Generators are expensive to run
Many businesses have become a lifeline for communities struggling with plunging temperatures. Ukraine’s government has allowed some firms to operate during curfew hours in the energy emergency as “Points of Invincibility,” allowing access to free electricity to charge phones and power banks, drink tea and have some respite from the cold.
Tetiana Abramova, 61, is a founder of the Rito Group, a clothing company that has been producing designer knitwear for men and women since 1991, the year Ukraine became independent.

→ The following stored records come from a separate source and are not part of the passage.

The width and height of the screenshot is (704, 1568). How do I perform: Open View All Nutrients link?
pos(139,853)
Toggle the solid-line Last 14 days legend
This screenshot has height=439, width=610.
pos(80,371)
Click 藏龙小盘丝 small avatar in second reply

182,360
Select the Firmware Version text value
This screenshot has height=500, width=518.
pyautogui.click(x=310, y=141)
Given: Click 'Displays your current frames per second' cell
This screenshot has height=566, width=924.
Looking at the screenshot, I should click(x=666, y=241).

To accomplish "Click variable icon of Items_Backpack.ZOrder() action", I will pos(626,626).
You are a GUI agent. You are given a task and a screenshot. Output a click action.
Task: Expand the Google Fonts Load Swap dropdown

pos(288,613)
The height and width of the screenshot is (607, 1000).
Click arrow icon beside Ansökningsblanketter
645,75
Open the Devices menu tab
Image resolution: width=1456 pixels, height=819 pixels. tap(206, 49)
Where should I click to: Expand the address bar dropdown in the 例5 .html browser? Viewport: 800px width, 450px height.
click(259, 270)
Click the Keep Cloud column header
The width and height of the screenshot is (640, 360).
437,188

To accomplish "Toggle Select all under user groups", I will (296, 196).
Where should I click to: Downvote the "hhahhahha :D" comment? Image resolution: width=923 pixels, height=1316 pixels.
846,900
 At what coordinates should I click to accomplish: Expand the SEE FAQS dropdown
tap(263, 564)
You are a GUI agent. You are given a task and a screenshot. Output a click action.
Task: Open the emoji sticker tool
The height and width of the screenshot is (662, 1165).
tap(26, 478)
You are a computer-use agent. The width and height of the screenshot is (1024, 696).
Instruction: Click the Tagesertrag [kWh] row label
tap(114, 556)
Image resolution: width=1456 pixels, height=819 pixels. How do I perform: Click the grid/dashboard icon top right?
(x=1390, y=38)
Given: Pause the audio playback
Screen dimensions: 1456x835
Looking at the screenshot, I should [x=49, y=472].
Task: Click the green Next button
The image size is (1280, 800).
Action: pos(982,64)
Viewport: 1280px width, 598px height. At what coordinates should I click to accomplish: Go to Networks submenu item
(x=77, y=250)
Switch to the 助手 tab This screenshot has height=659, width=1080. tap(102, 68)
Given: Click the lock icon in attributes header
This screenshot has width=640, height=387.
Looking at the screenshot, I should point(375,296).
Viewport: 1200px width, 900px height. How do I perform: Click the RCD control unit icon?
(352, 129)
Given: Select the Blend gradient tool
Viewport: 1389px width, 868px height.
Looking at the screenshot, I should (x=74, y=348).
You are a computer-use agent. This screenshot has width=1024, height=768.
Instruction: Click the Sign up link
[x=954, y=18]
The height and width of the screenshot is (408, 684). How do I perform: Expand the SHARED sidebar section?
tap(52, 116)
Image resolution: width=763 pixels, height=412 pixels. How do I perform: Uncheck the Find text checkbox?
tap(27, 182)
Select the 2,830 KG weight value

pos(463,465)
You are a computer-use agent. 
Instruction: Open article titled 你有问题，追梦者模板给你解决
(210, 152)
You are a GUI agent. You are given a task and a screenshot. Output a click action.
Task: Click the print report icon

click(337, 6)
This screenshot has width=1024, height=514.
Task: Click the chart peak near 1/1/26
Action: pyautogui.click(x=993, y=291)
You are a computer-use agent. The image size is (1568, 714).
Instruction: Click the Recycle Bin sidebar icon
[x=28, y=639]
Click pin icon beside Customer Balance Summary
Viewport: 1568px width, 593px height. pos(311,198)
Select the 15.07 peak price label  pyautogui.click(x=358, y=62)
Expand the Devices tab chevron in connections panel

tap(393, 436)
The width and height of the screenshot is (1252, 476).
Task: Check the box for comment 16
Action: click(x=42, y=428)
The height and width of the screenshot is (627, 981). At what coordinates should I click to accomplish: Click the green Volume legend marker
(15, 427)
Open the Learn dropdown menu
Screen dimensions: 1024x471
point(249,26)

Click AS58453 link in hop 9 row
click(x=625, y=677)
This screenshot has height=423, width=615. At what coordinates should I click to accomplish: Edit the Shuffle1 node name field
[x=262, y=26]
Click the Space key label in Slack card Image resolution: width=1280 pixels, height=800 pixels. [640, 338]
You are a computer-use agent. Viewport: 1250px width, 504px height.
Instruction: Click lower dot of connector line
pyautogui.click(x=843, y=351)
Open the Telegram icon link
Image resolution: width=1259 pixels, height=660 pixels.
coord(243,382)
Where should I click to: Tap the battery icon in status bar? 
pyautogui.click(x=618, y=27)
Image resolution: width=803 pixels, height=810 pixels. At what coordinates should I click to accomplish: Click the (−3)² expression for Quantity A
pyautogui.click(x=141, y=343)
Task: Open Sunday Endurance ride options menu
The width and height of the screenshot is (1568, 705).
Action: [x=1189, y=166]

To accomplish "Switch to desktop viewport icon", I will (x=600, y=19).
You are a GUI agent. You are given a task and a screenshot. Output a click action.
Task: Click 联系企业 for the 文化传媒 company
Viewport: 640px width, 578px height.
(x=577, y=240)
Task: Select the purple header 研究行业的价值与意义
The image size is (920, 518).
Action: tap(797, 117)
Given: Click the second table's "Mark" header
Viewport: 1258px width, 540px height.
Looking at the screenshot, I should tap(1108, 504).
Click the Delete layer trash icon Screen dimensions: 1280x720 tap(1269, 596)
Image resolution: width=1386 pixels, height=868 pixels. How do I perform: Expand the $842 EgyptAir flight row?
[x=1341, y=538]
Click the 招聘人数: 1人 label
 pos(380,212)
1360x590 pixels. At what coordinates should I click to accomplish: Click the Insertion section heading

It participates in Ukraine Fashion Week, the country’s biggest fashion show, and exports garments to the United States. Abramova took out a loan in 2022 to purchase a powerful 35-kilowatt generator costing 500,000 hryvnias ($11,500) to keep the business running during blackouts and a wood-fired boiler for heating.
“At work we have heat, we have water, we have light — and we have each other,” she said.
But it’s not easy. Operating on generators is 15 percent–20 percent more expensive than using regular electricity. As a result, production costs are currently about 15 percent higher than normal. Added to that, customer numbers have dropped by about 40 percent as many people have left the country, so the focus is now on attracting new clients through online sales.
“Profitability has fallen by around 50 percent, partly due to power outages,” she said. “This affects both the volume and efficiency of our work. We simply cannot operate as much as we used to.”
‘Main goal is to survive’
A macroeconomic forecast by the Kyiv School of Economics for the first quarter of 2026 says strikes on the energy system are currently the most acute short-term risk to the country’s GDP. The analysis says if business manages to adapt, output losses could be limited to around 1 percent or 2 percent of GDP. But if the energy system failures are prolonged it could lead to larger losses, of as much as 2 percent or 3 percent of GDP.
Abramova, an entrepreneur with more than 30 years of experience, says she spent nearly 100,000 hryvnias ($2,300) over two months on generator servicing to maintain production. But she cannot pass all those costs on to retailers.
“For us now, the main goal is not to be the most efficient, but to survive,” Abramova said.